Nurse: Should selective reduction be mandated in cases of great risk? This is, of course, a very uncomfortable question and I think you’d be hard-pressed to find someone who would say yes, but why not? A woman who is pregnant with octuplets due to IVF is at a very high risk for health problems or even death, as are eight fetuses. She is also likely to consume enormous amounts of healthcare resources. We have the ability to reduce that risk substantially. (I am not advocating this as a policy—just exploring the idea!) The objections to selective reduction are generally similar to those to abortion, although it’s perhaps complicated by the “playing god” character of IVF.
Lawyer: I think the real question there is, at what point does it become a health decision about other beings (fetuses) who also have rights? Mandating selective reduction would be the state saying that it has the duty to protect those fetuses – which leaves you in quite a pickle, since the means of protecting them include destroying some of the very things you’ve just claimed have the right to protection. Are you dizzy yet?
Nurse: While there are standards in medical ethics, they are rarely codified in law. There will always be practitioners who will be willing to push the envelope in ethics—there isn’t a way to hold them legally accountable for these questionable actions. Should there be?

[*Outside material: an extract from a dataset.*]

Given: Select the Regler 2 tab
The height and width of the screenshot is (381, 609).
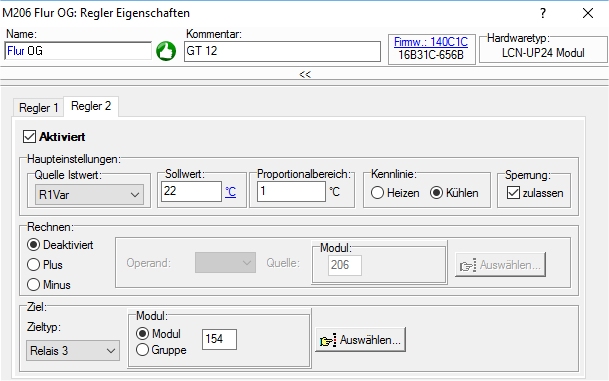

Lawyer: Even if there should be – and frankly, I’m not sure they should, since doctors are much better equipped than politicians to make these sorts of decisions, I’m not sure there can be.Many of these things are impossible to make laws about, either because it’s really too paternalistic to succeed under our constitution (which values personal liberty so highly) or because the issues vary too much from case to case to make any kind of policy that would be effective. Maybe it’s more of an issue for state medical boards and ethics committees?
Nurse: as much as we hate to say it, healthcare providers may “judge” patients morally, and this can disrupt the quality of care. As all involved are human, it seems this in inevitable to some degree. Will this woman and these children receive sub-par care? Will they be subject to the same kind of discrimination that happens to others who are financially poorly off?
Lawyer: Purely as a thought experiment, I launched myself down this path: we can’t legally limit the number of children. But what if we limited how much help you could get from things like welfare, food stamps, and medicaid? Obviously, the people who would suffer fastest and most from that would be the poor children. But if the mother is not able to care for them with her own resources and whatever is designated as her reasonable share of public resources, she is likely to become a negligent parent — I don’t know what the rules are, but at a certain point, wouldn’t the state remove the children from her home, if she demonstrates an inability to care for them, be that psychologically or financially? Let some poor couple who would otherwise undergo IVF and accidentally have quintuplets take charge of a baby or two. Okay, that last part was purely whimsical. I’m just carrying the possible outcomes of something like this to their logical extremes to see where they get us.
Nurse: I think you found the main issue with that, which is that the victims would be the children. If we knew there was a child protective service that was swift and efficient, that would be one thing—but there isn’t!
Lawyer: I think this blog post is too long. We’d better stop.
Nurse: Yes, to prevent eye strain for our readers.